— START TEXT —

[PATCH v2 9/18]middle-end optimize slp simplify back to back permutes.

public inbox for gcc-patches@gcc.gnu.org
 help / color / mirror / Atom feed

* [PATCH v2 9/18]middle-end optimize slp simplify back to back permutes.
@ 2020-11-03 15:07 Tamar Christina
  2020-11-04 13:00 ` Richard Biener
  0 siblings, 1 reply; 4+ messages in thread
From: Tamar Christina @ 2020-11-03 15:07 UTC (permalink / raw)
  To: gcc-patches; +Cc: nd, rguenther, ook

[-- Attachment #1: Type: text/plain, Size: 1289 bytes --]

Hi All,

This optimizes sequential permutes. i.e. if there are two permutes back to back
this function applies the permute of the parent to the child and removed the
parent.

If the resulting permute in the child is now a no-op.  Then the child is also
dropped from the graph and the parent's parent attached to the child's child.

This relies on the materialization point calculation in optimize SLP.

Bootstrapped Regtested on aarch64-none-linux-gnu and no issues.
Tests are included as part of the final patch as they need the SLP pattern
matcher to insert permutes in between.

This allows us to remove useless permutes such as

	ldr     q0, [x0, x3]
	ldr     q2, [x1, x3]
	trn1    v1.4s, v0.4s, v0.4s
	trn2    v0.4s, v0.4s, v0.4s
	trn1    v0.4s, v1.4s, v0.4s
	mov     v1.16b, v3.16b
	fcmla   v1.4s, v0.4s, v2.4s, #0
	fcmla   v1.4s, v0.4s, v2.4s, #90
	str     q1, [x2, x3]

from the sequence the vectorizer puts out and give

	ldr     q0, [x0, x3]
	ldr     q2, [x1, x3]
	mov     v1.16b, v3.16b
	fcmla   v1.4s, v0.4s, v2.4s, #0
	fcmla   v1.4s, v0.4s, v2.4s, #90
	str     q1, [x2, x3]

instead

Ok for master?

— END TEXT —
— START DATASET SECTION —

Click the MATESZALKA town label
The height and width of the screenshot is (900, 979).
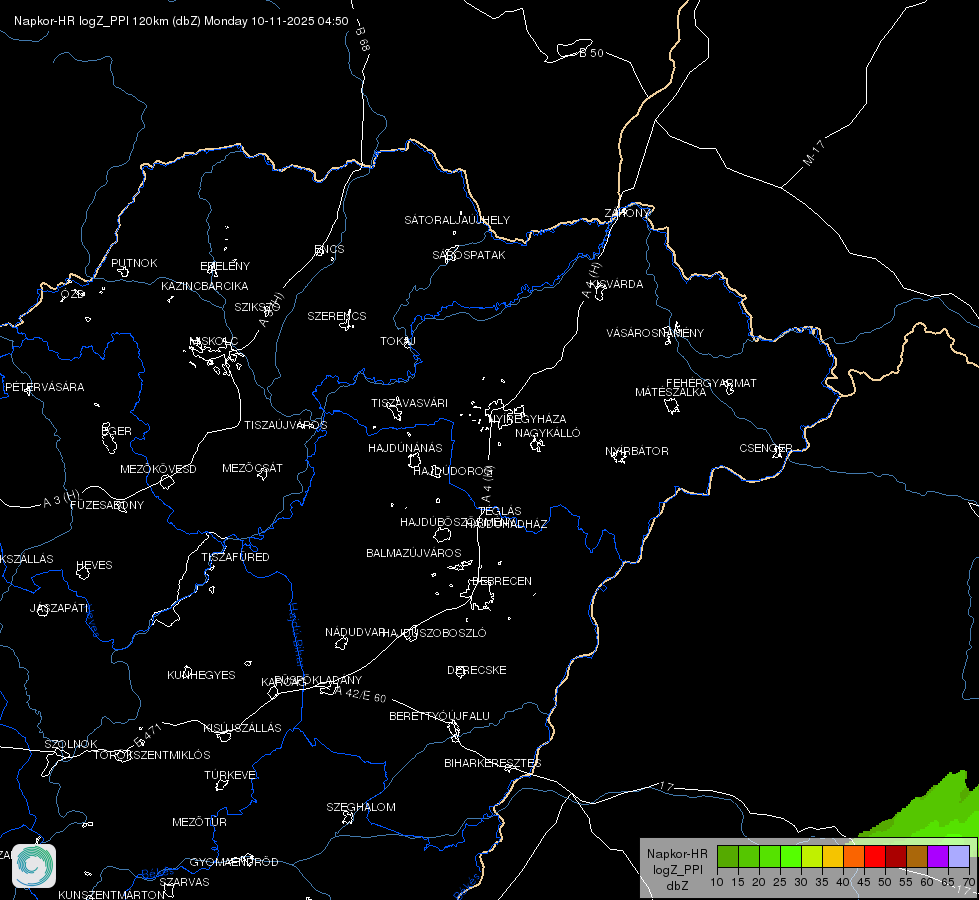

— END DATASET SECTION —

▶ [WHAT THIS EXERCISE ASKS]:
1) Reproduce the patch email word for word, starting with "[-- Attachment #1: Type: text/plain, Size: 1289" and going on through "in optimize SLP.".
2) Answer these questions about the patch email:
(a) Who sent it?
(b) What does the optimization rely on?
(c) On which target was it bootstrapped and regtested?

▶ [RESPONSES PER TASK]:
1)
[-- Attachment #1: Type: text/plain, Size: 1289 bytes --]

Hi All,

This optimizes sequential permutes. i.e. if there are two permutes back to back
this function applies the permute of the parent to the child and removed the
parent.

If the resulting permute in the child is now a no-op.  Then the child is also
dropped from the graph and the parent's parent attached to the child's child.

This relies on the materialization point calculation in optimize SLP.

2)
(a) Tamar Christina
(b) The materialization point calculation in optimize SLP
(c) aarch64-none-linux-gnu